Vpn¶
Server Set Up¶
Configuration Client File¶
If you install OpenVPN via an RPM or DEB package on Linux, the installer will set up an initscript.
When executed, the initscript will scan for .conf configuration files in /etc/openvpn
,
and if found, will start up a separate OpenVPN daemon for each file.
The Windows installer will set up a Service Wrapper, but leave it turned off by default.
To activate it, go to Control Panel / Administrative Tools / Services
,
select the OpenVPN service, right-click on properties, and set the Startup Type to Automatic.
This will configure the service for automatic start on the next reboot.
When started, the OpenVPN Service Wrapper will scan the \Program Files\OpenVPN\config
folder
for .ovpn
configuration files, starting a separate OpenVPN process on each file.
How to connect the clients¶
Start OpenVPN by hand on both sides with the following command (verbose output at 6):
openvpn --config /etc/openvpn/tun0.ovpn --verb 6
Starting OpenVPN
Manual startup:
To troubleshoot a VPN connection, start the client’s daemon manually with openvpn /etc/openvpn/client/client.conf
as root. The server can be started the same way using its own configuration file (e.g., openvpn /etc/openvpn/server/server.conf
).
systemd service configuration
To start the OpenVPN server automatically at system boot, sudo sistemctl enable openvpn-server@configuration.service
on the applicable machine.
For a client, enable openvpn-client@configuration.service
instead. (Leave .conf out of the configuration string.)
For example, if the client configuration file is /etc/openvpn/client/client.conf
, the service name is openvpn-client@client.service
. Or, if the server configuration file is /etc/openvpn/server/server.conf
, the service name is openvpn-server@server.service
.
# /etc/openvpn/client/configuration.conf
# automatic start
sudo systemctl enable openvpn-client@configuration.service
# manual start
sudo systemctl start openvpn-client@configuration.service
Running in a Windows command prompt window
On Windows, you can start OpenVPN by right clicking on an OpenVPN configuration file .ovpn
file and selecting “Start OpenVPN on this config file”.
Once running in this fashion, several keyboard commands are available:
F1 – Conditional restart (doesn’t close/reopen TAP adapter)

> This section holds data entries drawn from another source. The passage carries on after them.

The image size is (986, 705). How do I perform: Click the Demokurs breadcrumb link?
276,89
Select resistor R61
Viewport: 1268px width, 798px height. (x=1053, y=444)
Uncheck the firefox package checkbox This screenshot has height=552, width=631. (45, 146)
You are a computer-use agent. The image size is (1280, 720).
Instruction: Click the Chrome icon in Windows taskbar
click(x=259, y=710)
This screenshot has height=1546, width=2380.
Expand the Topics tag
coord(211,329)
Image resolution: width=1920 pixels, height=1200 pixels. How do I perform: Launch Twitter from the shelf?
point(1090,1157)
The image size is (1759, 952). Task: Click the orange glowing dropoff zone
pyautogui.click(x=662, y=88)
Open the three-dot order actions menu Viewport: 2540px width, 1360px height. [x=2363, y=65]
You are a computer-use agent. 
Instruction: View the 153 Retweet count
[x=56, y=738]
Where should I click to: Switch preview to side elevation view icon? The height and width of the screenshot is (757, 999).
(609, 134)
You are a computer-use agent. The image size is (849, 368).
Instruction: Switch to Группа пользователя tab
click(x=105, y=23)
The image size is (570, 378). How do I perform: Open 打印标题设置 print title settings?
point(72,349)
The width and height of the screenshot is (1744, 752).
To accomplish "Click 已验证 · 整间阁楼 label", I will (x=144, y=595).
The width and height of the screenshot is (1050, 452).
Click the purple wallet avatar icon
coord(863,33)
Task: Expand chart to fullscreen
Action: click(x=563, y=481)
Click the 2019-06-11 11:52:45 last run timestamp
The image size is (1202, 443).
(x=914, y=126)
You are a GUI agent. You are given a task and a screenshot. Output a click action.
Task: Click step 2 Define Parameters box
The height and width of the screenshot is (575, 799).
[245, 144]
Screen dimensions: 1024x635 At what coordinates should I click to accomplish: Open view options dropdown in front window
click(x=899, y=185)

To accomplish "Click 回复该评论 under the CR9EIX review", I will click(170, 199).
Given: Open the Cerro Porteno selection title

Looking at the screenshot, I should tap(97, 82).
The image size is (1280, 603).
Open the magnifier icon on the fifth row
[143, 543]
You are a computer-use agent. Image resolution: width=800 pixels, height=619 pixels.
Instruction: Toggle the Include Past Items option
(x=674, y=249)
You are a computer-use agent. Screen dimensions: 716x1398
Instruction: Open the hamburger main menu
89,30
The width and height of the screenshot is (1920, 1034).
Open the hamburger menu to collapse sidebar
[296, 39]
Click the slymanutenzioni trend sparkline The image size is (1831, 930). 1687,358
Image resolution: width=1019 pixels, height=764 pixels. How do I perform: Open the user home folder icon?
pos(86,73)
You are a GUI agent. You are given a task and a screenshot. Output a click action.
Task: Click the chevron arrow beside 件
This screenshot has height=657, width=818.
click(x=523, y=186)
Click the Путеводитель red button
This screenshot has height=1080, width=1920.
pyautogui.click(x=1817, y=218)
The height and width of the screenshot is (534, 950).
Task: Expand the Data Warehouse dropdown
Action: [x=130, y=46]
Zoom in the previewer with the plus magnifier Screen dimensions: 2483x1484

F2 – Show connection statistics
F3 – Hard restart
F4 – Exit
Running as a Windows Service
When OpenVPN is started as a service on Windows, the only way to control it is:
Via the service control manager Control Panel / Administrative Tools / Services
which gives start/stop
control.Via the management interface.
Tip
If openvpn-client@configuration.service
units take a long time to start, it might be the network manager is not triggering the network-online.target systemd target at the right moment. For example, when using systemd-networkd, check that systemd-networkd-wait-online.service is properly configured.